MSREI’s profit will come via its cornerstone investment in Morgan Stanley Real Estate Special Situations Fund III, an open-ended real estate opportunity fund it launched in 2006, through which it predominantly made investments in real estate operating companies. At its peak, SSF III held almost $6 billion in equity from institutional investors, high net worth individuals as well as Morgan Stanley, which was understood to have as much as 25 percent of the fund’s equity at one point.
In line with opportunistic strategies, the fund is expected to generate an internal rate of return of 20 percent or more.
SSF III is no longer under the management of MSREI after it contravened the Volker Rule of the Dodd-Frank Wall Street Reform and Consumer Protection Act, a piece of regulation introduced after the global financial crisis in 2008 to prevent US financial organizations from making outsized proprietary bets via vehicles they managed. In 2013, its management team spun out to form Proprium Capital Partners and converted the fund, which had approximately $3 billion of assets left at the time, into a closed-ended vehicle with a view to liquidating the holdings, including the stake in 20 Fenchurch Street.
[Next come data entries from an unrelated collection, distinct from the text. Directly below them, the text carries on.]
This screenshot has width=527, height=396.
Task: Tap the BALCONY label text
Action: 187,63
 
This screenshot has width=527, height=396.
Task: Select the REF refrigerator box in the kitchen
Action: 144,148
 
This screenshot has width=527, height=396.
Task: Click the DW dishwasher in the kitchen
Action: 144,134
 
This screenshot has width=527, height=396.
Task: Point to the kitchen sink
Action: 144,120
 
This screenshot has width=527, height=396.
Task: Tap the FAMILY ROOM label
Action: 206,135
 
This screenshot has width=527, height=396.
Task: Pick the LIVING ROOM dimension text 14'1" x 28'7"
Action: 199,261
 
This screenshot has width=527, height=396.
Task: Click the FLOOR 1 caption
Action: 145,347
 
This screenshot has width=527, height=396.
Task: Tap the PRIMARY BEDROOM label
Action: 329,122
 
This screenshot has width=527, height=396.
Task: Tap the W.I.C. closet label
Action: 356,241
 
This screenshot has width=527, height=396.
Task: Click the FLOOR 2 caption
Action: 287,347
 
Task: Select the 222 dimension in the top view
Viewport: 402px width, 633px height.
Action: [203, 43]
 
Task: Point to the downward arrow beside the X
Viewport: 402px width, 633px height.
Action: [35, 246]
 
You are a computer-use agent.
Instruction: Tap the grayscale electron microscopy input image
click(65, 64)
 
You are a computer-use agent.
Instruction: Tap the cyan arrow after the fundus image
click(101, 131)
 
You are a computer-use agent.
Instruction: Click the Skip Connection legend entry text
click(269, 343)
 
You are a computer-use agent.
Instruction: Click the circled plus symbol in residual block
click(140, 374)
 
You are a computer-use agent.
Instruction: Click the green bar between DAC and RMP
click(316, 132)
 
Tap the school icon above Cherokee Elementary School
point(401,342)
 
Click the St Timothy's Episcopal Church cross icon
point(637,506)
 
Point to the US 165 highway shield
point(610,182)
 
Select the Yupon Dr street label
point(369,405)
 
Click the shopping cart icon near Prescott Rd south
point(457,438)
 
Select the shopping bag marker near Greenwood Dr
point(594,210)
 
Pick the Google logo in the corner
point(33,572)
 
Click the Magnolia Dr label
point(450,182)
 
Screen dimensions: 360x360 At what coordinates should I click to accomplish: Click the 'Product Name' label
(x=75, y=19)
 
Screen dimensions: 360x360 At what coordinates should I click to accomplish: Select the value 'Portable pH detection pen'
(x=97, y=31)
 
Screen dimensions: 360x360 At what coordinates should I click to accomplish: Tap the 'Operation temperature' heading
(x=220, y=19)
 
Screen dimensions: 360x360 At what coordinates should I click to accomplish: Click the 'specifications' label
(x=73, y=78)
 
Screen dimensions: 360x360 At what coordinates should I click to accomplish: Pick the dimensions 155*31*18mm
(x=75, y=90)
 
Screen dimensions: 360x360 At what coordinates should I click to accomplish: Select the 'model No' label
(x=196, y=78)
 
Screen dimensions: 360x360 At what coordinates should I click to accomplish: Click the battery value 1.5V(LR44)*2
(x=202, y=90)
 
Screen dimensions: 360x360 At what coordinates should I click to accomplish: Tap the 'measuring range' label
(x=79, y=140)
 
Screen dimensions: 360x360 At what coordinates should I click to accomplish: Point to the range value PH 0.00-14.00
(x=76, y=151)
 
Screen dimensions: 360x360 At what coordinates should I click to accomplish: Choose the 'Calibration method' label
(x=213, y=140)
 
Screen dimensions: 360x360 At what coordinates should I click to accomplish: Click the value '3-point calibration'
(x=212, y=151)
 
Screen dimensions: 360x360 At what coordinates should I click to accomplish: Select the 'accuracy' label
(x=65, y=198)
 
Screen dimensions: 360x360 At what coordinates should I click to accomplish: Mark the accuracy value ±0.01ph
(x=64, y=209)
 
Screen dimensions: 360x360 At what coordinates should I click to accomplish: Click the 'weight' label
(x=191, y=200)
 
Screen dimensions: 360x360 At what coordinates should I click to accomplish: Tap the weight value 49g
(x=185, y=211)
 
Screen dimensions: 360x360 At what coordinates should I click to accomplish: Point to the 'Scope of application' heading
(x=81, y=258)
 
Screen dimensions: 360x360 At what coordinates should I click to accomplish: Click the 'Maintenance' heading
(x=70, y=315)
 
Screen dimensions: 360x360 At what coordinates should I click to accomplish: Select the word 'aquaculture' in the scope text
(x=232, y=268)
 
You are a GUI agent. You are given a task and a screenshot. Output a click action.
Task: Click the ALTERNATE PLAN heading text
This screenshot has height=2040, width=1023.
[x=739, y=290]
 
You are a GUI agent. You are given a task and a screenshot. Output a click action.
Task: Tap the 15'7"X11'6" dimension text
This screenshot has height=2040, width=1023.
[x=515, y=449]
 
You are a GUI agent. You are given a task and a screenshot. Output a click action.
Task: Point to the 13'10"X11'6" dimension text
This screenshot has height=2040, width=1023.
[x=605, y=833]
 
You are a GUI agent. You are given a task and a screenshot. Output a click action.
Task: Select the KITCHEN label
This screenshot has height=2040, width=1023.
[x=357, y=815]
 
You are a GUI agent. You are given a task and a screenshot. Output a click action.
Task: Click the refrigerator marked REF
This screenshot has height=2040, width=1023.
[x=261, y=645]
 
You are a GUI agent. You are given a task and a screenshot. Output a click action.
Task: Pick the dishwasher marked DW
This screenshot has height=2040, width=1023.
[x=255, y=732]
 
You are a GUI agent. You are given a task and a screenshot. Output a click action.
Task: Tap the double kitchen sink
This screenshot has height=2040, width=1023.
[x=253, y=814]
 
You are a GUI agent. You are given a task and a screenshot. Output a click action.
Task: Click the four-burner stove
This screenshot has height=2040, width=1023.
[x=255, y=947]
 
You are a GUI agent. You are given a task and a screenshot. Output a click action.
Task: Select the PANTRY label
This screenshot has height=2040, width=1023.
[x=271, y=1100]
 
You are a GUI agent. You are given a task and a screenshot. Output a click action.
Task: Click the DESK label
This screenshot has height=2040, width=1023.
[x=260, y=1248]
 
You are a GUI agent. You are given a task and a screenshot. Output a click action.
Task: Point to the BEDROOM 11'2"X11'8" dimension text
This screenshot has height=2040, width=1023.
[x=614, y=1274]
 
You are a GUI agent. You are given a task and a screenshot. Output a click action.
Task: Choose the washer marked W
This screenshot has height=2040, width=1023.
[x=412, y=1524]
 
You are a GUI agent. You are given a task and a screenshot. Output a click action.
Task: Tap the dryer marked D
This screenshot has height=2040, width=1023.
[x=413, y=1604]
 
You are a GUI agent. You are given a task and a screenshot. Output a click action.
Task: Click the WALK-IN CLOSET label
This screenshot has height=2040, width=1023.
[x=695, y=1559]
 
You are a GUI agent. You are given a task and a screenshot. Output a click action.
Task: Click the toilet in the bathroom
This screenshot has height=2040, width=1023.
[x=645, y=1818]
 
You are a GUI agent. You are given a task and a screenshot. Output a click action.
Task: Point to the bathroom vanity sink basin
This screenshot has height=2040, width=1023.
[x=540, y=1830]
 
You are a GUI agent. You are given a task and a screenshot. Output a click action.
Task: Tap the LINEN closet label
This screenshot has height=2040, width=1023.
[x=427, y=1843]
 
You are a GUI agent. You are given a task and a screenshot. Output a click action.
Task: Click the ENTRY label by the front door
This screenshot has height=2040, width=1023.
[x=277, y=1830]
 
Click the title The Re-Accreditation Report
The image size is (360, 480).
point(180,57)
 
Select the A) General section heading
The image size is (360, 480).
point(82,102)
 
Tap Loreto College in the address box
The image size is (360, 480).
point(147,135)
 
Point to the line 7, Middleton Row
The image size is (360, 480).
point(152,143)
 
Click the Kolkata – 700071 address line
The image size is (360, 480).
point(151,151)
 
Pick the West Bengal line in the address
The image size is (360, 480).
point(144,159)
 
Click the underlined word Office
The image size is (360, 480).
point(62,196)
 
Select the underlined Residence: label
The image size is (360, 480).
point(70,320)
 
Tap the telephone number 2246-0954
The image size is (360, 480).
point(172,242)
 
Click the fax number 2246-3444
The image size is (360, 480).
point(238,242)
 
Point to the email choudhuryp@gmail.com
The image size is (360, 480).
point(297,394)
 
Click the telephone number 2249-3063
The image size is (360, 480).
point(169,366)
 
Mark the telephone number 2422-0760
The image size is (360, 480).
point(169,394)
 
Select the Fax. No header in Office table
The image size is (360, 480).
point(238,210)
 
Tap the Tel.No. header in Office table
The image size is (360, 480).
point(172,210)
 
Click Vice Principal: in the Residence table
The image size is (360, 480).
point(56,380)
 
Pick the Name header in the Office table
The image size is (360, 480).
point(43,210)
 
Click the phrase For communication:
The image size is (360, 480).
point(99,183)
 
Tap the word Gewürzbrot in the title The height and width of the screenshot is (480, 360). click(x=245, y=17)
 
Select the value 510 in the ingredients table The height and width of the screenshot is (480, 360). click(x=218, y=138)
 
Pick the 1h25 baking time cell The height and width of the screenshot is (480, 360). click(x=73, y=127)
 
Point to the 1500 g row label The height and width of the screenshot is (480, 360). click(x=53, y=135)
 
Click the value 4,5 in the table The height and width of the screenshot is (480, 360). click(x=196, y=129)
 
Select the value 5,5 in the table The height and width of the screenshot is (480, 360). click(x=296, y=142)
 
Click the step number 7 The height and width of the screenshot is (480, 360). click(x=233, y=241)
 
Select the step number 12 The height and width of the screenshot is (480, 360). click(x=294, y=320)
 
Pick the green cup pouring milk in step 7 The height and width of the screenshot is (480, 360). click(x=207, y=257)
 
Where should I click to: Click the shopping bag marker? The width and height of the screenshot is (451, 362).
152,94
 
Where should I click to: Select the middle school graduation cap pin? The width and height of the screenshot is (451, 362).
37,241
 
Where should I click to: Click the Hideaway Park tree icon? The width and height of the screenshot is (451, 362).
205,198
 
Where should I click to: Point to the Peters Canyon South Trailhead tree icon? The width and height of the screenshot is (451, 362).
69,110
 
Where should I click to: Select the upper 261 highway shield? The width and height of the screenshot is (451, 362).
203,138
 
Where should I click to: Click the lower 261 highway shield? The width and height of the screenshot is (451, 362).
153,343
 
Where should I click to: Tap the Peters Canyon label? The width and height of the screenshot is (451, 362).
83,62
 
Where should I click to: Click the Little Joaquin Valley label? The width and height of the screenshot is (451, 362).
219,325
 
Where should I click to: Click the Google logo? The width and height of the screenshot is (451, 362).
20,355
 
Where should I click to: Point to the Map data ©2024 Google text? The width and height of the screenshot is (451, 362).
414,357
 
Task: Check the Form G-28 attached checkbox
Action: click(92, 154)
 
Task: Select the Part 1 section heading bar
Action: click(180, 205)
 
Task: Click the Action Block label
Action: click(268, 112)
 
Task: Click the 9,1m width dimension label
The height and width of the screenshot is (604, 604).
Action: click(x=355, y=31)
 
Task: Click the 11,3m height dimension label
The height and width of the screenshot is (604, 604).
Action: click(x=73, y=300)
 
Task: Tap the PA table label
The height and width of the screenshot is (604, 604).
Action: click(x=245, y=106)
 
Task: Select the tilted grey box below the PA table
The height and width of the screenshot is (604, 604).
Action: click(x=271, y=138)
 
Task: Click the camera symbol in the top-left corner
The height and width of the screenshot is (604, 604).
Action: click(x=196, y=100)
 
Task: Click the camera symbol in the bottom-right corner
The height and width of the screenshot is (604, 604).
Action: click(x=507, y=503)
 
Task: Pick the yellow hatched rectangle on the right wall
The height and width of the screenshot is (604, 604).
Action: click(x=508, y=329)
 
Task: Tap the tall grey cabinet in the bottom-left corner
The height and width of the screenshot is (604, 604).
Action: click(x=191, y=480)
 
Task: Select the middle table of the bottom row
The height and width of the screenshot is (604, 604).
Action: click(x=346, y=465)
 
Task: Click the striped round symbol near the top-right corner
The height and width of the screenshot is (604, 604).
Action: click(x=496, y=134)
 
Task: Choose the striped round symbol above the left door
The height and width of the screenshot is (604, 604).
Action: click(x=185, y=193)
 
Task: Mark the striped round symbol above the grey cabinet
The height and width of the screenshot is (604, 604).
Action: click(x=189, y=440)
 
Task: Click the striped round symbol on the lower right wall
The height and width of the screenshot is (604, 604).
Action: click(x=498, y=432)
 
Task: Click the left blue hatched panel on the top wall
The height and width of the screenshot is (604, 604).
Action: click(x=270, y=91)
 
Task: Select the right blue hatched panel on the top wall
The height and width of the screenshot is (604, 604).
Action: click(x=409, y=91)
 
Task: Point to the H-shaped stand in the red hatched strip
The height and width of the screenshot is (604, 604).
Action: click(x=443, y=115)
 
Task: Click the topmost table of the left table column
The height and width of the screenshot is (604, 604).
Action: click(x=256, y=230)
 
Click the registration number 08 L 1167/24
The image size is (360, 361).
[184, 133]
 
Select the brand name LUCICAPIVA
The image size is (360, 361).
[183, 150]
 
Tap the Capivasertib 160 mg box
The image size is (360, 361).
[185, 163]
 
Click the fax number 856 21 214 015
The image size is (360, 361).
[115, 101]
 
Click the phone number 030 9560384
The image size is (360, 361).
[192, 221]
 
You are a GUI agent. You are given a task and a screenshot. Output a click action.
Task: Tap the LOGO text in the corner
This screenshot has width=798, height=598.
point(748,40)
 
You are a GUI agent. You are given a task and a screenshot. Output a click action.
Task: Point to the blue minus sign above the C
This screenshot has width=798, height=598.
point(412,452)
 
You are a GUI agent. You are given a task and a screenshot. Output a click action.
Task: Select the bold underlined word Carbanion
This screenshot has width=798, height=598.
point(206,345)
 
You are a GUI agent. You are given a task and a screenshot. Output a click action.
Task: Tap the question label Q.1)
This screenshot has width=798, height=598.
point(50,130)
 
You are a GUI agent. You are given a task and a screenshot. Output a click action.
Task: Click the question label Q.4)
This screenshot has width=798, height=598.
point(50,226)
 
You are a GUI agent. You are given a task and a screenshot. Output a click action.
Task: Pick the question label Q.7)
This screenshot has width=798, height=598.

The sale, which analysts at JPMorgan said reflected a net initial yield of just 3.4 percent, was considered a resounding win for MSREI, regardless of it being forced to relinquish its management, given the size of its equity in SSF III. One senior executive at the bank who spoke on the condition of anonymity said of Proprium: “It cannot be they didn’t more than double their money on an unlevered basis. That’s a lot of money.”
He recalled: “We didn’t want to put debt on it so purchased the thing all-equity. We then funded it all-equity. Only after it was open and let did [Land Securities] do a refinancing. I’m sure with that refinancing alone, they could pull out all their money.”
For its part, Land Securities said it expected to receive £634.5 million in net proceeds after transaction costs, unexpired rent-free periods and other commitments were taken into account.
Robert Noel, chief executive of Land Securities, said: “Our decision to sell 20 Fenchurch Street at an exceptional price and return cash to shareholders reflects our disciplined approach to the use of capital. The building has been an immensely successful project for Landsec and our partners.”
MSREI declined to comment while Proprium was unavailable for comment at press time.